The setup work above is also needed whenever the multiplayer authority changes of any of the nodes that have a state- or input property.

Changing authority during gameplay is supported. Make sure to call process_authority() on all peers at the same time, to ensure they're on sync about ownership.

This method is called automatically during instantiation and whenever process_settings() is called.


When only multiplayer authority changes, call process_authority(). When the configured state- or input properties change ( i.e. different properties need to be synced ), call process_settings().

Diff states

When diff states are enabled in the rollback settings, netfox will attempt to save bandwidth by only sending state properties that have changed.

These changes are always based on a tick that the receiving peer has confirmed it already has. Basically we don't want to send changes compared to a tick that the peer has no knowledge about.

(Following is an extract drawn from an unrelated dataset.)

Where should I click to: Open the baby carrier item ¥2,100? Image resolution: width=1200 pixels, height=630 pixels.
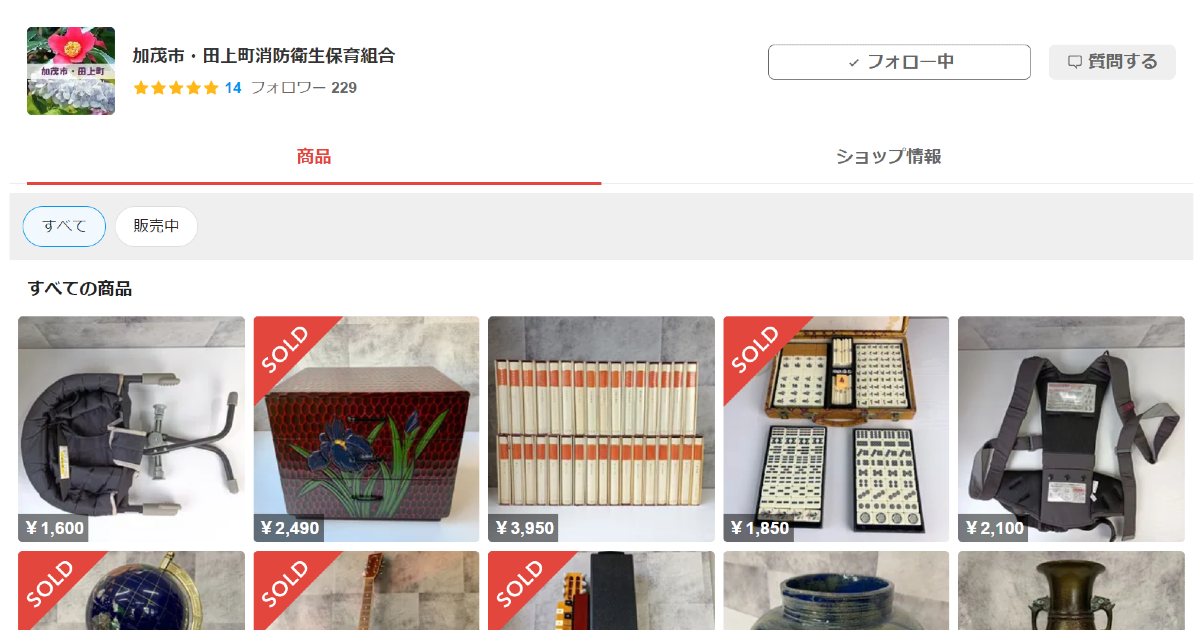tap(1071, 429)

Peers notify the host of which ticks they know about by acknowledging ( or ack'ing ) ticks. This acknowledging has two flavors.

The first flavor is full states. These states contain all the state data, regardless of what changed and what has stayed the same. These ensure that peers have all the state data for a given tick. Once a full state is received, the receiving peer acknowledges that tick over a reliable channel.

The second flavor is diff states. Peers may also acknowledge ticks after receiving a diff state, meaning that they have reconstructed the given state from a known earlier state and the diff state received. These are acknowledged over an unreliable channel. By using an unreliable channel, we can acknowledge diff states more often without causing any hiccups in network traffic.

When diff states are disabled, netfox will always send full state data for all ticks.